Jim Kelly is a man in agonizing pain but he hasn’t lost his faith despite his recurring oral cancer, according to interviews aired this morning on “CBS This Morning” and an article in Sports Illustrated.
A tearful Thurman Thomas said Kelly told him: “34, you just don’t know how bad my head is feeling right now.”
“My response to him was: If I could take your head for a little while, I would switch it with mine.”
In the latest development, Jim Kelly’s brother, Dan, told The News’ sports reporter Tim Graham this evening that Kelly’s chemo and radiation therapies have been postponed a week because Kelly had a fever. The treatment program is now scheduled to begin next Monday and last for seven weeks.
Details about the cancer in the Sports Illustrated magazine shed new light on what Kelly is up against .
His cancer is comprised of “rather countless microscopic” tumors and has spread up his infraorbital nerve and “is dangerously close to the carotid artery in his head,” according to the Sports Illustrated story by Peter King, who interviewed Kelly in his room at Lenox Hill Hospital in Manhattan.
Kelly, King reported, was scheduled to have chemotherapy treatments today and Tuesday and radiation treatments Wednesday, Thursday and Friday in hopes of stopping the cancer from multiplying.
“I guarantee the normal person wouldn’t have been able to take it,” Kelly told King of the pain. “Some days, I don’t know how I did. I complained about my headaches for months, and for a while I thought it was just part of the healing process from such a serious surgery. But obviously it was more than that. I’d look up to the Lord and say, ‘I give. Uncle. You got me.’
“But now, this is just another river to cross. Now we know what it is, and we’ll keep fighting. Whatever I did in life I never did alone. So we’ll fight. It’s in the Lord’s hands now.”
CBS reporter Jeff Glor, a Town of Tonawanda native, interviewed Jill Kelly and Thomas for the segment that aired this morning on CBS.
The Hall-of-Fame quarterback’s wife said the loss of their son Hunter in 2005 and the boy’s struggle with Krabbe disease is helping her husband in his time of need.
“The struggle with Hunter has changed that man. The struggle with Hunter is also helping him get through what he’s going through now, the compassion he has for people is being paid back to him a zillionfold right now,” Jill Kelly said. “We come along side each other and we feel it. Not just from the Western New York community. Here in this darkness, there is such light.”
The infraorbital nerve supplies the skin and mucous membranes of the middle portion of the face, according to the web site of the National Institutes of Health. The nerve is vulnerable to injury during surgical procedures of the middle face, and severe pain and loss of sense are noted in patients whose infraorbital nerve is damaged, the website states.
On Sunday night, Jim Kelly sent a message to the show expressing gratitude:
“I’m very humbled that so many people took the time out to not only send well wishes but most importantly their prayers.
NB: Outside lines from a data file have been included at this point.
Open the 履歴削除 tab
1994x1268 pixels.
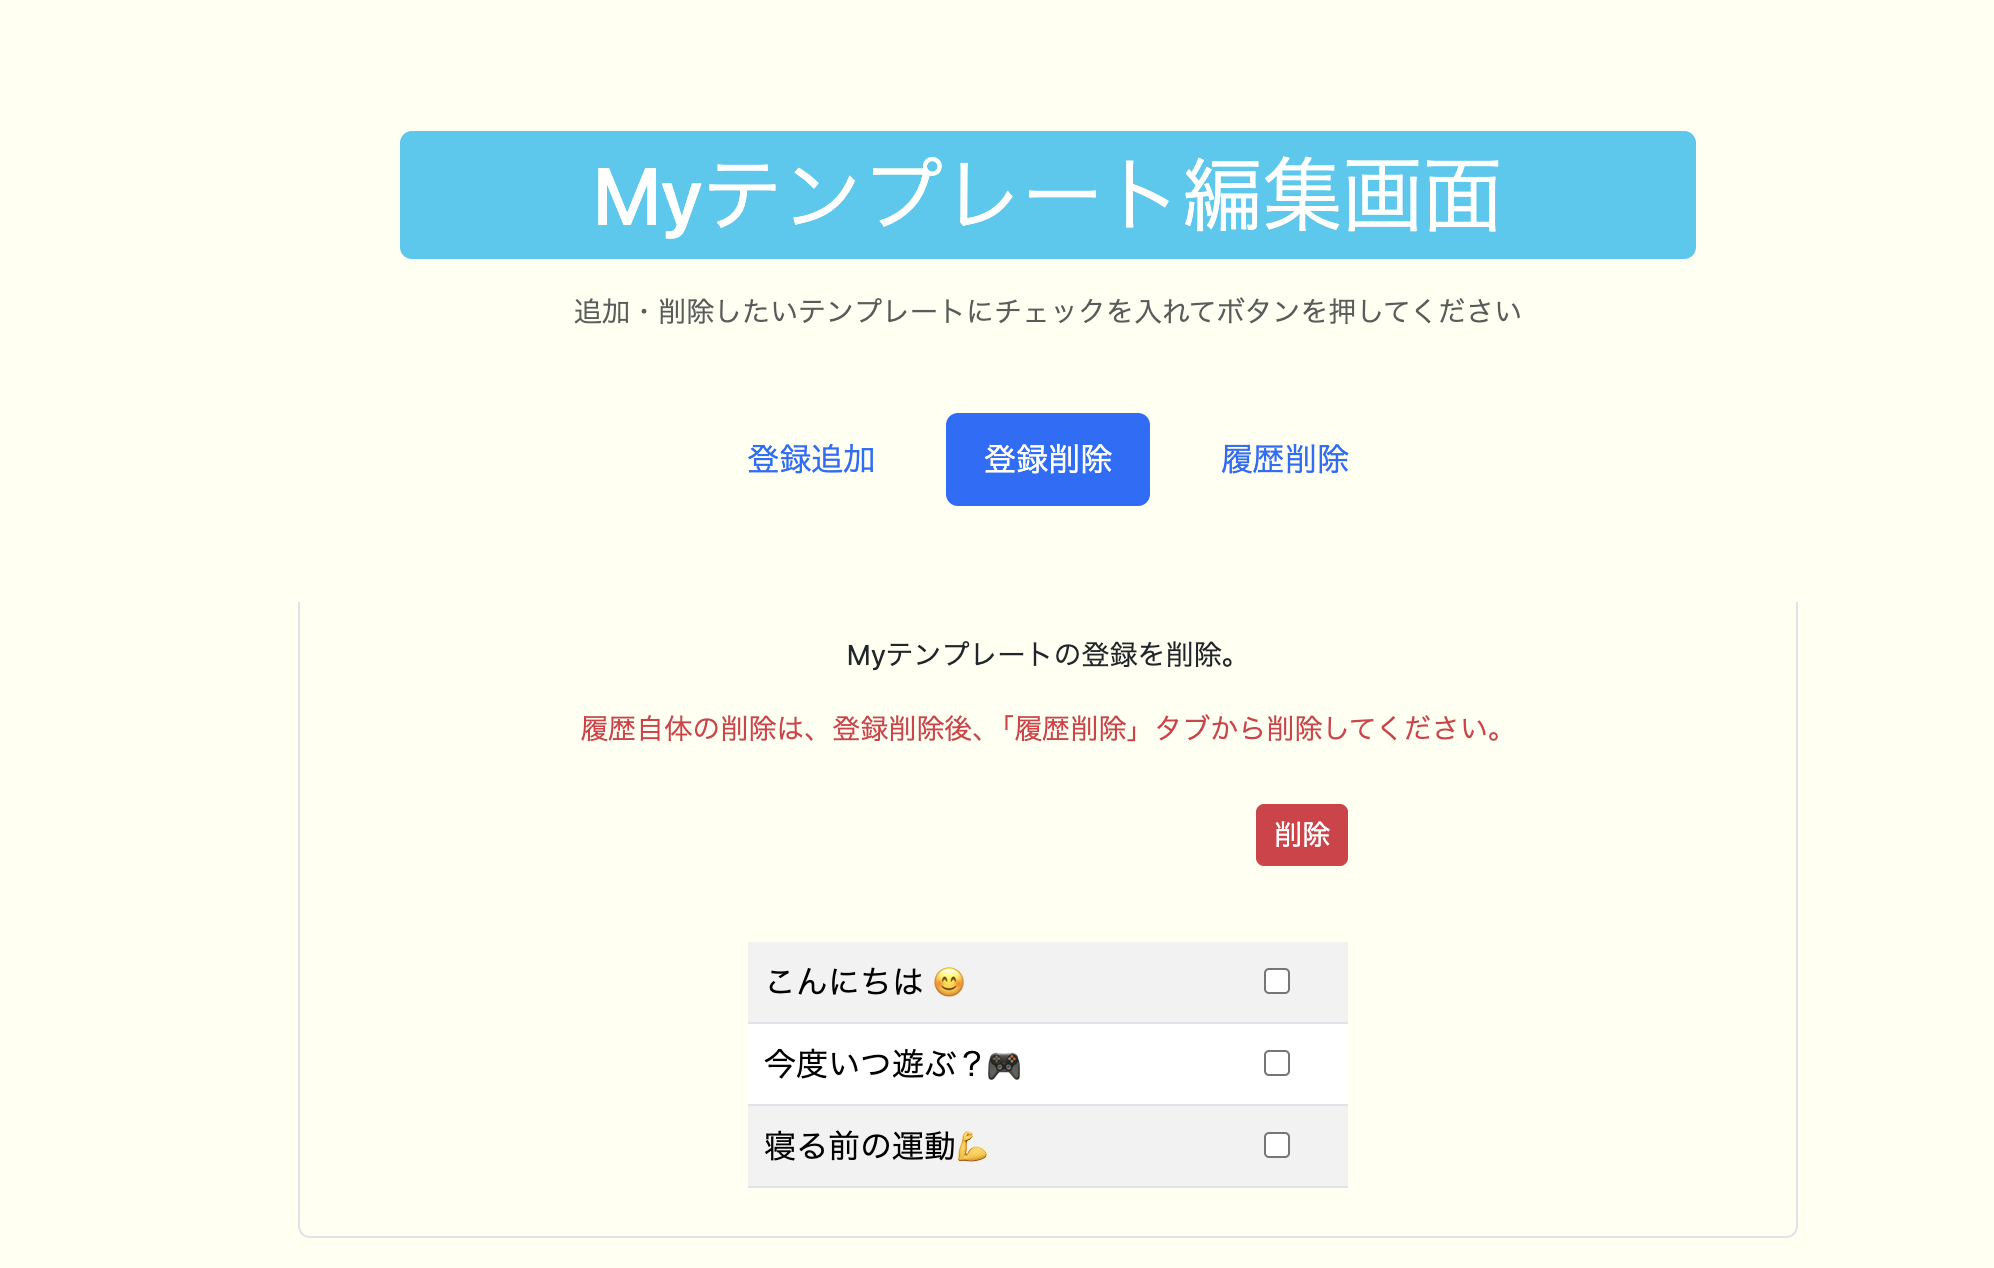[x=1284, y=459]
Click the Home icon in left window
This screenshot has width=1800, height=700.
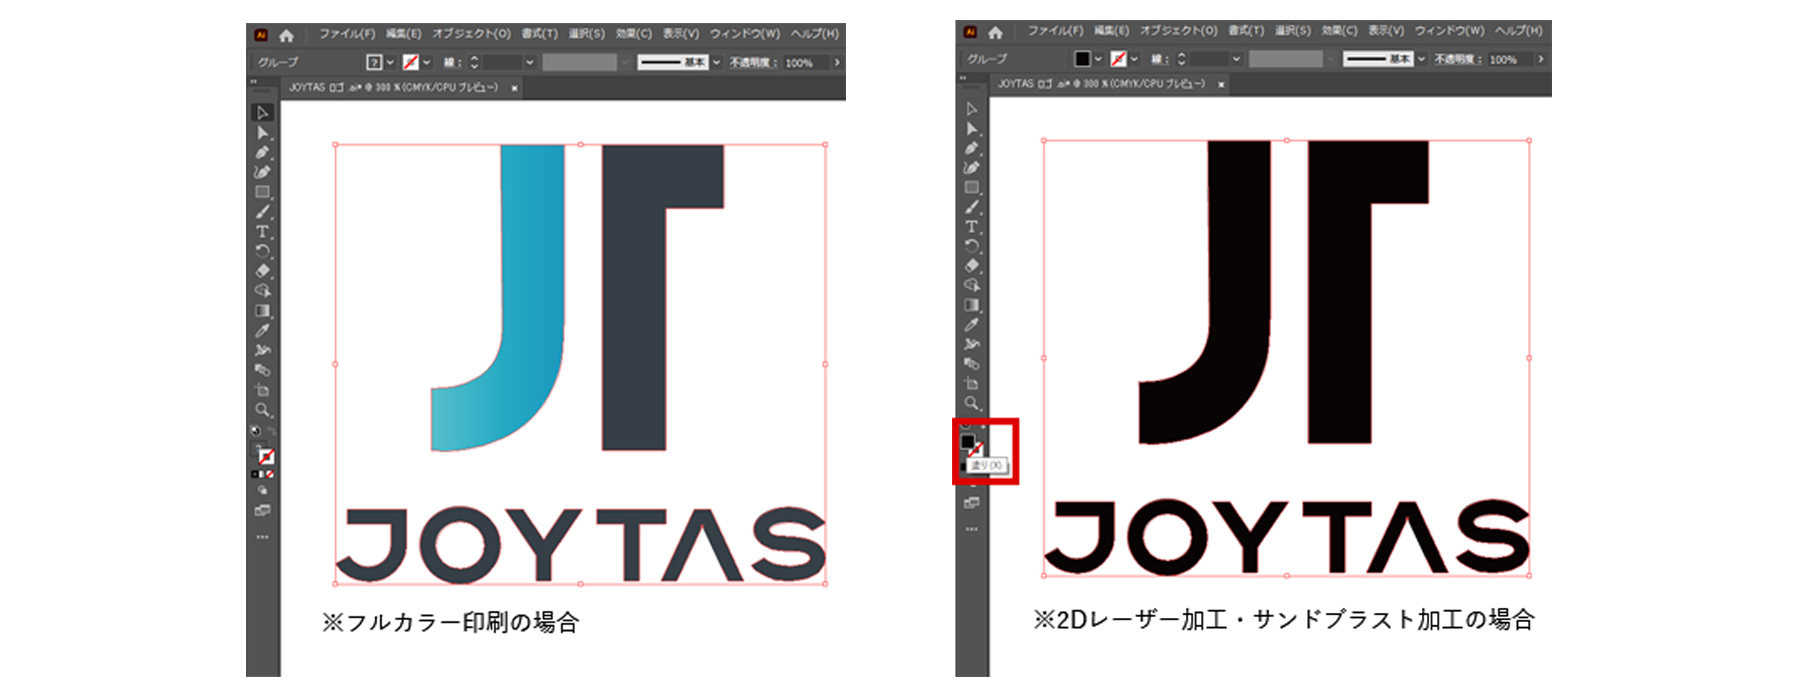click(x=287, y=35)
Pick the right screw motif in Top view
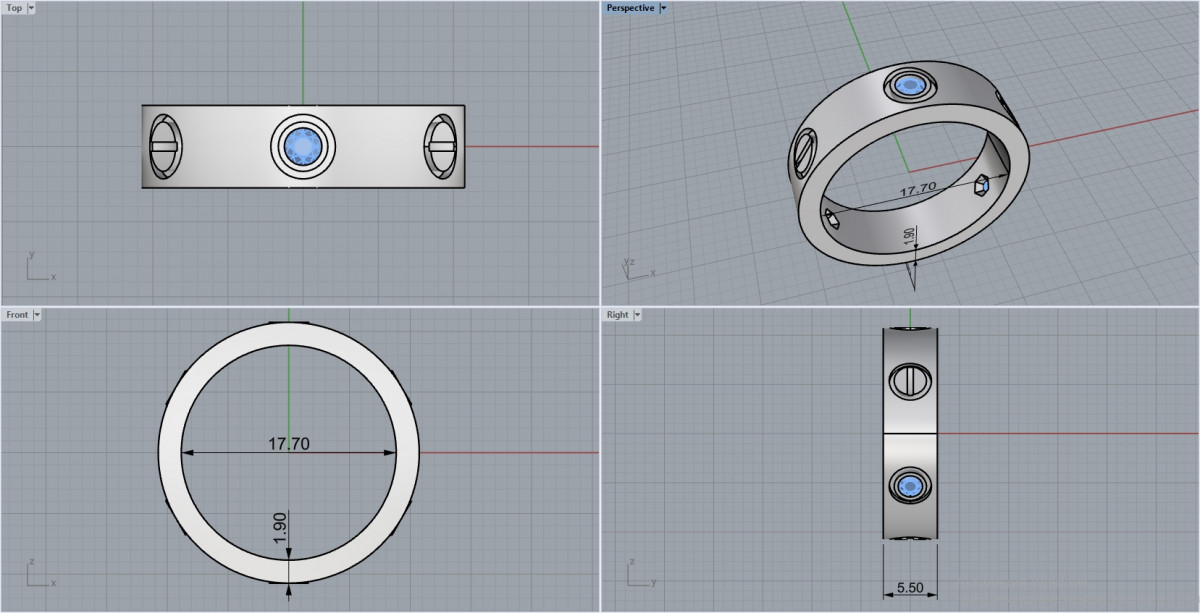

That’s what’s going to get me through this. I have so many great people to thank. On behalf of my family thank you so very much and don’t stop those prayers.”
Also interviewed for the segment was Erin Kelly, who said she hopes her dad’s example will inspire others.
“My wish is when people look at my dad, they see a guy who fought the good fight and did it with such joy and courage and bravery because that’s who he is, that’s his character. I pray that when people see us. They find hope and they find faith through what we’re going through.”
Dan Kelly, an older brother, said what amazes him most has been Jim’s enduring concern for others throughout his life.
“It’s never been about him, it’s always been about other people and what he can do for somebody else…. He is the definition of love. It’s very painful to watch him go through it and to sit there and not be able to do anything about it. All you can do is pray.”